- _Estratto della pagina_:
►

Green pass, il post su Facebook (poi rimosso) di un ristorante di Milano: “Vi aspettiamo sempre senza la certificazione”

Green pass, il post su Facebook (poi rimosso) di un ristorante di Milano: “Vi aspettiamo sempre senza la certificazione”

Green pass, il post su Facebook (poi rimosso) di un ristorante di Milano: “Vi aspettiamo sempre senza la certificazione”. Dal 6 agosto scorso, ovvero da quando è entrato in vigore il green pass, ne abbiamo sentite un po’ di tutti i colori (come se tutto quello che è successo nell’ultimo anno e mezzo non fosse sufficiente, ci viene da aggiungere). La certificazione verde è ormai indispensabile per accedere a tutta una serie di servizi, compreso l’ingresso al ristorante, a meno che non ci siano dei tavoli fuori dove poter mangiare. C’è chi il green pass se lo è tatuato sul braccio, c’è chi presenta certificazioni false, c’è ancora chi pretende di entrare e mangiare all’interno del locale esibendo la propria foto mentre si fa vaccinare, convinto che sia una prova sufficiente, e infine – dall’altra parte, quella dei ristoratori – c’è chi fa entrare tutti, indistintamente, in barba alle regole. È il caso, quest’ultimo, del ristorante Panghea di Milano, il cui recente post su Facebook ha fatto il giro del web e ha accumulato una serie piuttosto lunga di commenti.

panghea milano green pass_

Dopo un meritato riposo, Panghea riapre. Vi aspettiamo sempre senza il green pass”, si leggeva sulla bacheca del profilo Facebook. Il passato è d’obbligo visto che il post dopo nemmeno 24 ore è stato rimosso: si erano accumulati quasi 3.000 commenti, molti dei quali in totale disaccordo con quanto scritto dai titolari. “Se non rispettate la normativa sul green pass perché dovrei pensare che rispettate le norme fiscali o quelle igienico sanitarie? Posti da evitare…” scrive qualcuno, “Verrò volentieri a mangiare da voi, ed è probabile che paghi con dei soldi falsi, tanto voi siete ristoratori mica controllori. Giusto?” ironizza qualcun altro oppure “Beh se queste sono le premesse e le promesse prevedo un ulteriore meritato riposo”.

◄

- _Dati presentati_:
►

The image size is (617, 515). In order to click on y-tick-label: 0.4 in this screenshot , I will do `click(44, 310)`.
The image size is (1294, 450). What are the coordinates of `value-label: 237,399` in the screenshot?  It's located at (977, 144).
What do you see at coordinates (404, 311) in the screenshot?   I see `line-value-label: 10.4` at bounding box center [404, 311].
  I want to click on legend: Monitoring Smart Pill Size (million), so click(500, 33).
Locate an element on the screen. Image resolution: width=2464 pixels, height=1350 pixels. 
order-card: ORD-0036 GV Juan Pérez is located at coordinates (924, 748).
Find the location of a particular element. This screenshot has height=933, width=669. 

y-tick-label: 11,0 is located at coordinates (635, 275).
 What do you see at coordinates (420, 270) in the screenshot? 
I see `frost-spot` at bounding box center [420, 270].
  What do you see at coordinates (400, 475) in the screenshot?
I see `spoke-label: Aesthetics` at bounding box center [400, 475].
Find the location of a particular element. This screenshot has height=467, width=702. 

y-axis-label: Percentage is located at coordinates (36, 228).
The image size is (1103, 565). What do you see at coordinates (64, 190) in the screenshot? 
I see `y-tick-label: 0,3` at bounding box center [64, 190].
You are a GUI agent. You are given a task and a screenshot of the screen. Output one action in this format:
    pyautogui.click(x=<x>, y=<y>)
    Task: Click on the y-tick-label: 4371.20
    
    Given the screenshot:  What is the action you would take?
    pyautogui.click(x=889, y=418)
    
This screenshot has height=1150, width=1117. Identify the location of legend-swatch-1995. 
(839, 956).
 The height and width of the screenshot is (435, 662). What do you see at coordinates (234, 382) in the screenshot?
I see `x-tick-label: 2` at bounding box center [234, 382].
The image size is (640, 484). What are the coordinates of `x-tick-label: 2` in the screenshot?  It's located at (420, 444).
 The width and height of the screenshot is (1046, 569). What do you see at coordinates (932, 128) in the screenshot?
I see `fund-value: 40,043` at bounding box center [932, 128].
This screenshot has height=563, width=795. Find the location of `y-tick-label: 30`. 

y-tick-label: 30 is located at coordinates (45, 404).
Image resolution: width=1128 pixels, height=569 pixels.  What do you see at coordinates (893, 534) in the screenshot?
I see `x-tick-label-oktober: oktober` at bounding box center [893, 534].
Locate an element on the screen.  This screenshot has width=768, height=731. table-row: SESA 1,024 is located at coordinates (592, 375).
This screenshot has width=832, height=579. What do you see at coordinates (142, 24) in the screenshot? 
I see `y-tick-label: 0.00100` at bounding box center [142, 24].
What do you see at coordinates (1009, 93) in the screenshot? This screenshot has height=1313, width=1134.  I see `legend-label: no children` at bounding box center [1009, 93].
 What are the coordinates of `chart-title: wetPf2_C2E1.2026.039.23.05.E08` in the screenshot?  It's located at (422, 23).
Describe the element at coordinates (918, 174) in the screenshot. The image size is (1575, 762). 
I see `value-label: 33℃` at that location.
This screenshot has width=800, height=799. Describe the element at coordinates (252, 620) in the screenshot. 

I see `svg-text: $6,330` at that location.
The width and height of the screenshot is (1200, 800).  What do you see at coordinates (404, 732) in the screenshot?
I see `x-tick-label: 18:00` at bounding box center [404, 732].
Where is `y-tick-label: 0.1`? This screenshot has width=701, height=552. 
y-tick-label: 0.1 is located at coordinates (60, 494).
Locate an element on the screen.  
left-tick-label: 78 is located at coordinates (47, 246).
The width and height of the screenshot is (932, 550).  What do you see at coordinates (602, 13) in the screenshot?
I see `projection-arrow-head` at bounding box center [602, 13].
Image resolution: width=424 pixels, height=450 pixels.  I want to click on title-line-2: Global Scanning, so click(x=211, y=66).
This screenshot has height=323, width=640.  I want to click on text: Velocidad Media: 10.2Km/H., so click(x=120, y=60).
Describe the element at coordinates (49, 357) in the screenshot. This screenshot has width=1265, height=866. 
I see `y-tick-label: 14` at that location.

◄

- _Consegne_:
(a) Elenca tutti i comportamenti che l'articolo sul green pass introduce con le parole «c'è chi» o «c'è ancora chi».
(b) Traduci in inglese questa frase dell'articolo sul green pass: «La certificazione verde è ormai indispensabile per accedere a tutta una serie di servizi, compreso l’ingresso al ristorante, a meno che non ci siano dei tavoli fuori dove poter mangiare.»
(c) Scrivi il seguito dell'articolo sul green pass, a partire dalla sua ultima frase.
L'elenco non ha alcun legame con l'articolo sul green pass.

- _Risposte alle consegne_:
(a)
- Tatuarsi il green pass sul braccio.
- Presentare certificazioni false.
- Pretendere di entrare e mangiare all'interno del locale esibendo la propria foto mentre si fa vaccinare, convinti che sia una prova sufficiente.
- Da parte dei ristoratori, far entrare tutti, indistintamente, in barba alle regole.

(b) The green certificate is now essential for access to a whole range of services, including entry to restaurants, unless there are tables outside where one can eat.

(c)
Ai più attenti alle cronache cittadine, il nome Panghea dirà qualcosa: lo scorso inverno – quello fatto di zone rosse e arancioni, di coprifuoco e naturalmente di locali chiusi – il ristorante vegano in zona Porta Genova è stato tra quelli che hanno deciso di aprire e ospitare clienti anche quando non era possibile e sono stati sanzionati. E adesso questo.

panghea milano green pass_2

Forse, dopo oltre un anno e mezzo di pandemia e chiusure lunghe mesi, i titolari del ristorante di Milano non hanno ancora capito che chiedere il green pass all’ingresso oltre (e soprattutto) a mettere al riparo il loro locale da una possibilità maggiore di diffusione del contagio, fa evitare multe salate per il mancato rispetto delle norme anti-Covid. I clienti che vengono trovati senza green pass dove è obbligatorio rischiano sanzioni da 400 a 1.000 euro, così come il gestore che non controlla il possesso della certificazione verde e che, in caso di violazione reiterata per tre volte in tre giorni diversi, rischia la chiusura dell’esercizio da uno a 10 giorni.

Ma d’altronde da dei titolari che rispondono “Si chiama selezione naturale, nessuno obbliga nessuno” cosa ci vogliamo aspettare?